Algae
_Photosynthetic Ceramics
This study investigates the development of clay- and ceramic-based living biocomposites designed to operate under low-moisture conditions. The composites support viable, metabolically active photosynthetic microorganisms (microalgae). Laboratory testing protocols are established to identify the environmental thresholds that constrain biological activity within living materials and to define conditions required for sustained functionality. The research examines variations in substrate composition, nutrient concentrations, moisture exposure, and operational duration to evaluate their effects on material performance and biological viability.

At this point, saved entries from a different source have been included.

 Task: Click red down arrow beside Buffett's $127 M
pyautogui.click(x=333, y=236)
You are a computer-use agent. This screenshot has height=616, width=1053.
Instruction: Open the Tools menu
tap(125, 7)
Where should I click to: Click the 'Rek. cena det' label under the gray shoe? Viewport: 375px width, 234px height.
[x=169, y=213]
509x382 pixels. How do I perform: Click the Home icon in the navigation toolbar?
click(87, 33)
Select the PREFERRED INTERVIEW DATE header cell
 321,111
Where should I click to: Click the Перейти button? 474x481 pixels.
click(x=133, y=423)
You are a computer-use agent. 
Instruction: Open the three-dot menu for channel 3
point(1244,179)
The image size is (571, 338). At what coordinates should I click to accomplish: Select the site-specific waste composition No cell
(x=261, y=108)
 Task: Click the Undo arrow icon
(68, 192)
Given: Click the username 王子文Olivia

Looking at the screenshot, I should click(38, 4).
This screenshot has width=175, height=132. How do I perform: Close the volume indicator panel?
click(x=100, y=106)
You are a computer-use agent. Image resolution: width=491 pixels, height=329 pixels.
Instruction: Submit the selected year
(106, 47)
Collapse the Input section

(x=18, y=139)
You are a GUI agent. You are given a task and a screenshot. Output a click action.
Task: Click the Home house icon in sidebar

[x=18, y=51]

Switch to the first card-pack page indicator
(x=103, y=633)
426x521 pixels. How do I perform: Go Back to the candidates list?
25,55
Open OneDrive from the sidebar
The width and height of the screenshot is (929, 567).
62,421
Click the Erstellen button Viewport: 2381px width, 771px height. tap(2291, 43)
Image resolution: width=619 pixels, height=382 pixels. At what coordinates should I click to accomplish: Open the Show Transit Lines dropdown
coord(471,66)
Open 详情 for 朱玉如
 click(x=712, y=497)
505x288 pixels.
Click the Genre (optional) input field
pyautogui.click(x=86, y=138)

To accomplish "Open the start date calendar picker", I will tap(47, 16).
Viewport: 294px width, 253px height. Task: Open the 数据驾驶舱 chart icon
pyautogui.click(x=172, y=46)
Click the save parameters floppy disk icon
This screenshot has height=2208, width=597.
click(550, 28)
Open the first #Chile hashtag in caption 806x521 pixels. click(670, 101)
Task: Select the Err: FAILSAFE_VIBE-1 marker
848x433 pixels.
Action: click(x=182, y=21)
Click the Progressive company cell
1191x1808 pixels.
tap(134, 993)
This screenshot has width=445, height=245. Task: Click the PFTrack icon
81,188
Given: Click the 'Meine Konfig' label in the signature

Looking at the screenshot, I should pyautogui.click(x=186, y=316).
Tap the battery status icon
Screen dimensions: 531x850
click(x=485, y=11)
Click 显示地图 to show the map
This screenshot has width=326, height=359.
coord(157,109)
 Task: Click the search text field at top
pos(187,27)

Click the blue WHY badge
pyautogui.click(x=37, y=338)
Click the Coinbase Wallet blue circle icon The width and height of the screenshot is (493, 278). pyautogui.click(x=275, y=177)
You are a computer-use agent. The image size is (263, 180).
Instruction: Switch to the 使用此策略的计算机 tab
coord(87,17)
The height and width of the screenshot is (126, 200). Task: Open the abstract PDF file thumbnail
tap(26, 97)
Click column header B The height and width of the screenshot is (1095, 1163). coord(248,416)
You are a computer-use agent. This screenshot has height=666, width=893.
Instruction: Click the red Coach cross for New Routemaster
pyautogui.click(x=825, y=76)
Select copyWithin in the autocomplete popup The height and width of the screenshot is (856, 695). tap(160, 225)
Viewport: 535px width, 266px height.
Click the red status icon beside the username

This research explores the digital fabrication of ceramic “living” building components as a method for investigating design conditions. The viability of the chlorophyte microalga Chlorella vulgaris was monitored over two-week periods while immobilized in kappa carrageenan and clay-binder hydrogels and cultivated on a range of digitally fabricated ceramic substrates. Three-dimensional printing is employed as a platform for controlled laboratory testing of substrate variables, including ceramic firing temperature, wall thickness, clay type, and geometric configurations. Variations in surface patterning, internal chamber subdivision, and component geometry are examined to assess their influence on cell growth and migration. The experiments highlight both the potentials and constraints of using geometric variation to establish micro-ecologies for algal cultivation and investigate the organism’s inherent sensing capacities as a mechanism for cell distribution.